Data presented in a news conference at AACR Annual Meeting
ATLANTA – Switching pancreatic cancer patients to the PARP inhibitor rucaparib as maintenance therapy instead of continuing intensive chemotherapy either shrunk tumors or stopped them from growing in 17 of 19 patients in an interim analysis from a trial at the Abramson Cancer Center at the University of Pennsylvania. The results are from a study evaluating this therapy in patients with BRCA1, BRCA2, or PALB2 mutations and provides encouraging early evidence that this approach might control cancer growth in patients who carry these genetic mutations. Kim Reiss Binder, MD, an assistant professor of Hematology-Oncology in Penn’s Perelman School of Medicine and the study’s lead author, will present the findings in a news conference today at the 2019 American Association for Cancer Research Annual Meeting in Atlanta (Abstract #7643).
Pancreatic cancer is responsible for more cancer deaths in the United States each year than any cancer type other than lung and colorectal, despite the fact that it only accounts for about three percent of annual new cancer cases. Just 8.5 percent of patients survive five years with the disease. Between six and eight percent of pancreatic cancer patients have a BCRA or PALB2 mutation, and this subgroup usually responds well to platinum-based chemotherapy.

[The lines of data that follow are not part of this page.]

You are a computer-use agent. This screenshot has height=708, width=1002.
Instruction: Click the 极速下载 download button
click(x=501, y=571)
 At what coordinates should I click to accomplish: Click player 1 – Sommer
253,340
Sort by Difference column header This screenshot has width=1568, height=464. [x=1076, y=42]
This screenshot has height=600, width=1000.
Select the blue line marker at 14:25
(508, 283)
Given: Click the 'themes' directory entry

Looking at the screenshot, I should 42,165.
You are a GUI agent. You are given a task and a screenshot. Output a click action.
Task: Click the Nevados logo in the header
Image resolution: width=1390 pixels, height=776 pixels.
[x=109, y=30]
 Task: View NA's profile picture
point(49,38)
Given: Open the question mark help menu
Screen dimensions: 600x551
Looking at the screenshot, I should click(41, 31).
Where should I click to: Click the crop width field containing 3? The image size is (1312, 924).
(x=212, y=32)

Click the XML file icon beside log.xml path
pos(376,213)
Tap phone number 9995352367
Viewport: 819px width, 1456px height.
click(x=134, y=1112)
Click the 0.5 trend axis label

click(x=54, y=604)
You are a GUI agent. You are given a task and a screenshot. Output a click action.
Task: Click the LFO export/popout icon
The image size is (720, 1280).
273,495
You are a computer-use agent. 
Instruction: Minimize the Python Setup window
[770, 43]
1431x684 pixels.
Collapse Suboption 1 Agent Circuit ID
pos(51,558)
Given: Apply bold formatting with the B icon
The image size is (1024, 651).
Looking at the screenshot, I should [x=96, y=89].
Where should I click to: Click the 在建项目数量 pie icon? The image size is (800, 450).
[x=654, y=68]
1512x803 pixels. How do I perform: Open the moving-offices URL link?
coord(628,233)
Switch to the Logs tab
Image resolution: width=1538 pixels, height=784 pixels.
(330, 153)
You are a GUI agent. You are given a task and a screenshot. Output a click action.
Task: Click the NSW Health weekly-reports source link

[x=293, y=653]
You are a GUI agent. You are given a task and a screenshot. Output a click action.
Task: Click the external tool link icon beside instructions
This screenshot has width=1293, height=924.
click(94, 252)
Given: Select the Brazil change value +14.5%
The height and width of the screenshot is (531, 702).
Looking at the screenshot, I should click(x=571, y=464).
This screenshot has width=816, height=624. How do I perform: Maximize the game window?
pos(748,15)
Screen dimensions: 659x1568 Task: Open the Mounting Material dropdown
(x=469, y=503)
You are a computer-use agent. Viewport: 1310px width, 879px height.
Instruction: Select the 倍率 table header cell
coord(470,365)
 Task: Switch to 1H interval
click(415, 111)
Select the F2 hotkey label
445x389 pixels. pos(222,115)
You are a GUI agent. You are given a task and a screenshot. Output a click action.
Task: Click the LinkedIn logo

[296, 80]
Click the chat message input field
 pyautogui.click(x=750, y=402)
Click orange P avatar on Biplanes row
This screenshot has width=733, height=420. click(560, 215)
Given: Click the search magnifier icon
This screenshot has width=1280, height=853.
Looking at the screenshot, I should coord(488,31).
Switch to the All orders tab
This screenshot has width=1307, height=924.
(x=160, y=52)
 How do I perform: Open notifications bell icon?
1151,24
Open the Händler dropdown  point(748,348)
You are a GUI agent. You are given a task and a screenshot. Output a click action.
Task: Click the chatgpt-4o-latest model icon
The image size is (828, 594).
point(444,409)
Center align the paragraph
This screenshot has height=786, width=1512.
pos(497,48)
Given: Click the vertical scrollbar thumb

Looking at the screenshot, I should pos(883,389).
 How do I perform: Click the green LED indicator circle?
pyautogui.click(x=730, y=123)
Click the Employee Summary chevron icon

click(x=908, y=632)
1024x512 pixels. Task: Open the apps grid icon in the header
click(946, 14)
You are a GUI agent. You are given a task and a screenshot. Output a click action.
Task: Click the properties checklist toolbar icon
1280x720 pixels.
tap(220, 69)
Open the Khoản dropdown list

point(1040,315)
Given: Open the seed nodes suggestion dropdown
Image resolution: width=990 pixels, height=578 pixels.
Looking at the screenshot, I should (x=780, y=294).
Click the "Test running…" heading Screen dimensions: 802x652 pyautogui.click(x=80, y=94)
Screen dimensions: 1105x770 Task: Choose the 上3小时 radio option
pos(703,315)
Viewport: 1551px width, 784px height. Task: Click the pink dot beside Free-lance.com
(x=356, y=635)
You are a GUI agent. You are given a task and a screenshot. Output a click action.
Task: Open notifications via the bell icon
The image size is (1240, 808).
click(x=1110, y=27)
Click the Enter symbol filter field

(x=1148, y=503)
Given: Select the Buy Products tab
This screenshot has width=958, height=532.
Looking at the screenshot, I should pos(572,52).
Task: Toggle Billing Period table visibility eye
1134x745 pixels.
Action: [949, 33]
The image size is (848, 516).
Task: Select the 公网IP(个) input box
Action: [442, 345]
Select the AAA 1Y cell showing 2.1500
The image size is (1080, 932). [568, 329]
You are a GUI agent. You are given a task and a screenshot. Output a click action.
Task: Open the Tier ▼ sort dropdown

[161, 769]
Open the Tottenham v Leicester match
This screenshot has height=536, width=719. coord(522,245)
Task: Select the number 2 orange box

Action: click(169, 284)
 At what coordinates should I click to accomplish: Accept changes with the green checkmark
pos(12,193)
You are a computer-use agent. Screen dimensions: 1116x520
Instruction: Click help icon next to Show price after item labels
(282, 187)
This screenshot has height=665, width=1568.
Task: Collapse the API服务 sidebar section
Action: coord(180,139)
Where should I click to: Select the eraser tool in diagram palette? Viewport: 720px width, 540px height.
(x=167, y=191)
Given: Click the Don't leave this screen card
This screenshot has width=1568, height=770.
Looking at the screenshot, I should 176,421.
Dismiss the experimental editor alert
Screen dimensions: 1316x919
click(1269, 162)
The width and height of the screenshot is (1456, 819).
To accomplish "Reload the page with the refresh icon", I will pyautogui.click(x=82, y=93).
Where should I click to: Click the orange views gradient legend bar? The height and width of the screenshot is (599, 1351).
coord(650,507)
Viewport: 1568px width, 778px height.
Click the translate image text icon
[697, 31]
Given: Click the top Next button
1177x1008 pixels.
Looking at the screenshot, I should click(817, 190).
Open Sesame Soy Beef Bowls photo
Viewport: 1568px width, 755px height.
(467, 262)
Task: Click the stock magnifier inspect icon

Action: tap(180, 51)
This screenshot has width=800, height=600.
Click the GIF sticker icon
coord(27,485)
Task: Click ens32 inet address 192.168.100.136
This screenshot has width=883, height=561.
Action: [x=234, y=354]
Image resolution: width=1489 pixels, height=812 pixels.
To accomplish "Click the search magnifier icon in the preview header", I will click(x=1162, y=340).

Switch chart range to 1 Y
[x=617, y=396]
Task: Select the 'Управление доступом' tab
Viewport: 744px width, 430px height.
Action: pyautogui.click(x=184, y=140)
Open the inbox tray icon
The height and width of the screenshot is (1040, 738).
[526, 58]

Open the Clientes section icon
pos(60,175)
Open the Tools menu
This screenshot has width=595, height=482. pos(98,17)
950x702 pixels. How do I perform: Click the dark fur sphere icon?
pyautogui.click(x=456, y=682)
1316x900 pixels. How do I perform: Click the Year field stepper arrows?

“Patients with BRCA or PALB2 mutations do exceptionally well with platinum chemotherapy, however the cumulative side effects of chemotherapy can make the treatment intolerable over time,” Reiss Binder said. “Using a PARP inhibitor as maintenance therapy could provide a less toxic option for patients, so we wanted to test this strategy.”
Rucaparib is currently approved by the U.S. Food and Drug Administration as a maintenance therapy for patients with ovarian and fallopian tube cancer whose disease has recurred but is responding to platinum-based chemotherapy. For this study, Reiss Binder and the Penn team used it in the same way for pancreatic cancer patients with BRCA or PALB2 mutations. The study is still ongoing, but so far the early results are promising. Of the 19 patients evaluated at the last data cutoff, one had a complete response and six more had a partial response. The disease control rate – which is defined as the total number of patients experiencing a complete response, partial response, or stable disease – was 90 percent for at least eight weeks. The median progression-free survival was 9.1 months.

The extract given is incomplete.